During the reverse transformation, a Gibbs free energy change may be defined as Formula (2). If the reverse transformation is the growth process of residual austenites, this transformation process is the reverse shear process of the phase interface reverse migration (the disappearance order of variants in reverse transformation is opposite to that in martensitic transformation, which is the result of the reverse shear process). Martensitic transformation is a process of accumulating strain in the austenite phase, so the reverse transformation is a process of eliminating strain. This leads to an essential difference between Formula (2) and Formula (1); that is, the elastic strain energy term in Formula (2) will become negative and become the driving force of the phase transition. However, if the austenite phase is formed by nucleation in the martensite phase, this driving force is missing. Therefore, the growth of residual austenites has a driving force advantage over the nucleation of the austenite phase in the reverse transformation, which can also explain why it always changes back to the original austenite phase grain through the reverse transformation.

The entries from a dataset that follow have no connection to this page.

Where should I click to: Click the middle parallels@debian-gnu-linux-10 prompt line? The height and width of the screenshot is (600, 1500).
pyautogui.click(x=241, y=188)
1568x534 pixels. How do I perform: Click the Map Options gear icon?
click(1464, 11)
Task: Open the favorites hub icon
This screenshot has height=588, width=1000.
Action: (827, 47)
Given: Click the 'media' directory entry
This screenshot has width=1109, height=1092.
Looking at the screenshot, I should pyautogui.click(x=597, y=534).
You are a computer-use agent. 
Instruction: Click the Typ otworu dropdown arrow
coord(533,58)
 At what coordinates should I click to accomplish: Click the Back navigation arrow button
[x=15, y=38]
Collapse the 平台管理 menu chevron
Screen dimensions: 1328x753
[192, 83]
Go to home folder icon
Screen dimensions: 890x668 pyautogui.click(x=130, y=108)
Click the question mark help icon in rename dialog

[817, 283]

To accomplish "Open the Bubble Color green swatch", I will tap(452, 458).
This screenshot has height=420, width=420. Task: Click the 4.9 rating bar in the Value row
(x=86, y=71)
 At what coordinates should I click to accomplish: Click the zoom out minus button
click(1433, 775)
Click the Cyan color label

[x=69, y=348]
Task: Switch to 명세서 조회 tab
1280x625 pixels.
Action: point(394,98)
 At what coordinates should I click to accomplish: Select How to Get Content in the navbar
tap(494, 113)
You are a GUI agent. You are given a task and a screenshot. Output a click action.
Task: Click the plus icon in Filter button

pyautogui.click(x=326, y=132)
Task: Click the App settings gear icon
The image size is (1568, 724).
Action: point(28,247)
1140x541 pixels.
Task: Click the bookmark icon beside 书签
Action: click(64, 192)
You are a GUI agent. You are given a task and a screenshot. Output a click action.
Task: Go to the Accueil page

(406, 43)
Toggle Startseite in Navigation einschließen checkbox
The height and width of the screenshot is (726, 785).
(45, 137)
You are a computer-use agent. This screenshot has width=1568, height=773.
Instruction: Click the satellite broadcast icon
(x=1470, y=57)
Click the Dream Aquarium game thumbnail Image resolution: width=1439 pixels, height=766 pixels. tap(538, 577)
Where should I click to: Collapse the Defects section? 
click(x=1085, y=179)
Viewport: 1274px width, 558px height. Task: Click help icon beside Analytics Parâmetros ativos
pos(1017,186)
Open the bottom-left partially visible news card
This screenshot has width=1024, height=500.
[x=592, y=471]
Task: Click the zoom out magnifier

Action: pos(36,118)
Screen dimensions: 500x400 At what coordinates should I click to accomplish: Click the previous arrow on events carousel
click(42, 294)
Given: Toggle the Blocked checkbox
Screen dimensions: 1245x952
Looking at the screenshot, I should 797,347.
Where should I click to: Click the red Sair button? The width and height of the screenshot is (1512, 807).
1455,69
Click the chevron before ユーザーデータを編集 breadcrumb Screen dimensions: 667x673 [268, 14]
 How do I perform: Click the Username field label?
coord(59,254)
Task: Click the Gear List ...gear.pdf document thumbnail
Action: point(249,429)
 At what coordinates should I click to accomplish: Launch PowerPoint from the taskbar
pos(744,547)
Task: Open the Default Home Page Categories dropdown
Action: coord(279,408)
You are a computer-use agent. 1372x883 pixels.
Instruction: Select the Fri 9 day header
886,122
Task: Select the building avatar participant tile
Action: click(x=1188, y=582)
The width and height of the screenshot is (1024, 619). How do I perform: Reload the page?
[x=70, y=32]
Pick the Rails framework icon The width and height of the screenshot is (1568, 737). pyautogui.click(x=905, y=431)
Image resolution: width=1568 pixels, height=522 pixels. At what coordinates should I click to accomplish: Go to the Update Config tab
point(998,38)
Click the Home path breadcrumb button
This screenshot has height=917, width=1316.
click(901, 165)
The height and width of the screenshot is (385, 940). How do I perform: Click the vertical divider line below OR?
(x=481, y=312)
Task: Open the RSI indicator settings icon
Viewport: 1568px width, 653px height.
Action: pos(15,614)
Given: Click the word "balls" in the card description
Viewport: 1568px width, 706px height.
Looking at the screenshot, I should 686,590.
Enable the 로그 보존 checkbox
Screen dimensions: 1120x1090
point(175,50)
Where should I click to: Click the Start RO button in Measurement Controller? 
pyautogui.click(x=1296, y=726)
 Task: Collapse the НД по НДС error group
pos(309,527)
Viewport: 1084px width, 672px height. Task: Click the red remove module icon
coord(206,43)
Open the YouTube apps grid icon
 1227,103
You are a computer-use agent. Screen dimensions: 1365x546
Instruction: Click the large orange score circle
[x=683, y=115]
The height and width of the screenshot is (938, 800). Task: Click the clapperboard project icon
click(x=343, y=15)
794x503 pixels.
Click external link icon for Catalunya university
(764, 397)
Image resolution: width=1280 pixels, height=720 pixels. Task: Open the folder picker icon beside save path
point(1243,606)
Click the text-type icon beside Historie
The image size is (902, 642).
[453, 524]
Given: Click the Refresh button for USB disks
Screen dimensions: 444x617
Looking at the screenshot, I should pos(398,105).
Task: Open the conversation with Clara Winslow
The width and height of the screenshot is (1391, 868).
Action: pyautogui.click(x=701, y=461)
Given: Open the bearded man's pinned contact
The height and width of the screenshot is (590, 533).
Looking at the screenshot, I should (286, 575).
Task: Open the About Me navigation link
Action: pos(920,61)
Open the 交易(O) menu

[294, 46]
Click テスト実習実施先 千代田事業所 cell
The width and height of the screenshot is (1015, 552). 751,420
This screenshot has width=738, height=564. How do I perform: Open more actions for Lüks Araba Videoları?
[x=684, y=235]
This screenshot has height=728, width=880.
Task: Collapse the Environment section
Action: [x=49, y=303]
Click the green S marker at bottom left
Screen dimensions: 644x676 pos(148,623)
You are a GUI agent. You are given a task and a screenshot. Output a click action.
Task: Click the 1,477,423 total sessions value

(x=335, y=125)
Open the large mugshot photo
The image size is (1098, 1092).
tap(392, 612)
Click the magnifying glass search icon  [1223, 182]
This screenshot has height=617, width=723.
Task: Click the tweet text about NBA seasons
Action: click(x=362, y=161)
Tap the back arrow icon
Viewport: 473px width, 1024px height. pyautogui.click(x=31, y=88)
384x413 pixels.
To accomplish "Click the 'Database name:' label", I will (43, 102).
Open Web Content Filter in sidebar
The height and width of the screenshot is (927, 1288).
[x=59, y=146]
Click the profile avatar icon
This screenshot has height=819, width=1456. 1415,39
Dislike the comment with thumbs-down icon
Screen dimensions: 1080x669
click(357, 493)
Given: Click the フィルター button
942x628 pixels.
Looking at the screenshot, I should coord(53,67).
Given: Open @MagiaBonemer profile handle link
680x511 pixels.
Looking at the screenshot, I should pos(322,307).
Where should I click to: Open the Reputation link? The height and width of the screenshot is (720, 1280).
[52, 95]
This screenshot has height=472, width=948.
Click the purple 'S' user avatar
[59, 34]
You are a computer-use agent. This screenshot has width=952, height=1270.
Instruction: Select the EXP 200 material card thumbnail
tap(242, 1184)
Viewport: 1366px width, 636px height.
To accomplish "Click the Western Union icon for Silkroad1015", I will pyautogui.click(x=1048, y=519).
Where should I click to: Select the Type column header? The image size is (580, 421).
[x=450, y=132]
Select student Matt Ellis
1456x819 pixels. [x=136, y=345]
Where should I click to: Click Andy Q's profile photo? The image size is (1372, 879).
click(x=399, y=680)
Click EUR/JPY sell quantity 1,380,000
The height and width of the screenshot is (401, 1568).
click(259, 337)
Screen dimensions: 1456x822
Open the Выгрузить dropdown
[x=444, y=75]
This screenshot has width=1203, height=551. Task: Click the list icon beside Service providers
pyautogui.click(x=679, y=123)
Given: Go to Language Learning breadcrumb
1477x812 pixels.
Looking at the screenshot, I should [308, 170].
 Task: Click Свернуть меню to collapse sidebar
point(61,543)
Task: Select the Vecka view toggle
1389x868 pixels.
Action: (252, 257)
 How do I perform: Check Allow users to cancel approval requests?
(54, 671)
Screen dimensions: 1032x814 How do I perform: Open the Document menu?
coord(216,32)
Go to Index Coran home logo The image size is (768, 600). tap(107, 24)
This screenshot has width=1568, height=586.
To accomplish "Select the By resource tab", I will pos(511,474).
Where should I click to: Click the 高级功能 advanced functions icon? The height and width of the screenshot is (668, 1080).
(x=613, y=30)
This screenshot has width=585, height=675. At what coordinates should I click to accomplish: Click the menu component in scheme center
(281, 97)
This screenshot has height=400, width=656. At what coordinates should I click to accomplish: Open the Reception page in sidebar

$$\Delta G^{M\to P}=\Delta G_c^{M\to P}+\Delta G_i^{M\to P}+\Delta G_e^{M\to P}$$

(2)

Therefore, it is speculated that the growth of residual austenites will dominate the reverse transformation. Different martensitic variants transform into the original austenite grain, and in turn, the shape of the alloys is restored.

The direction of compressive stress applied to the Cu-Al-Mn SMA in this experiment is shown in Figure 3b. The relationship of the external stress (F) and the shear stress (S) in the martensite habit plane can be expressed as [28]:

$$S=F·\sin \left(\theta \right)·\cos \left(\alpha \right)$$

(3)

The schematic diagram of force analysis is also shown in Figure 3c. The stress S will provide part of the driving force for the martensite transformation, which promotes the preferential formation of martensite with this orientation (such as f orientation here). While in the other nonequivalent direction, the compressive stress could hinder the formation of martensite, which will make the martensite variants with orientations of “a”, “b”, “c” and “d” appear later or even not appear (such as “e” orientation). With constant applied stress and heating, the order of disappearance of the thermoelastic martensitic variants in the inverse phase transition is just opposite to the order of their formation during in the martensitic phase transition. It is suggested that constant external stresses do not affect the release of the strain energy stored in the martensitic phase transition.

5. Conclusions

The thermoelastic martensitic transformation and its reverse transformation of the Cu-Al-Mn cryogenic SMA with and without compressive stress were dynamically in situ observed by using a self-designed cryogenic metallographic device. Some thermoelastic martensitic transformation rules were summarized. The size and number of martensites gradually increase up with the decrease of temperature, while they decrease with the increase of temperature, with and without the compressive stress. Different martensite variants grow continuously in the length and width directions. These preferentially grown martensite strips can interact with other oriented martensites subsequently formed. The order of martensite disappearance is just opposite to that of their formation. In the process of thermoelastic martensite transformation, even when the temperature is lower than M_f, there are still some austenites which are not completely transformed into martensites. It means that the transformation from austenite to martensite was not completed to 100%. It is speculated that the martensite transformation of SMA would follow two stages, nucleation and growth, but its reverse transformation can occur only by the growth of residual austenites. If the reverse transformation can only occur by the growth of residual austenites, this can also explain why the deformed SMA remembers its original shape. The external compressive stress would change the appearance order of martensite variants, could induce new martensite variant and reduce some original martensite variants. Compared with the case without compressive stress, the growth of the original martensite variants could be restrained by the new stress field.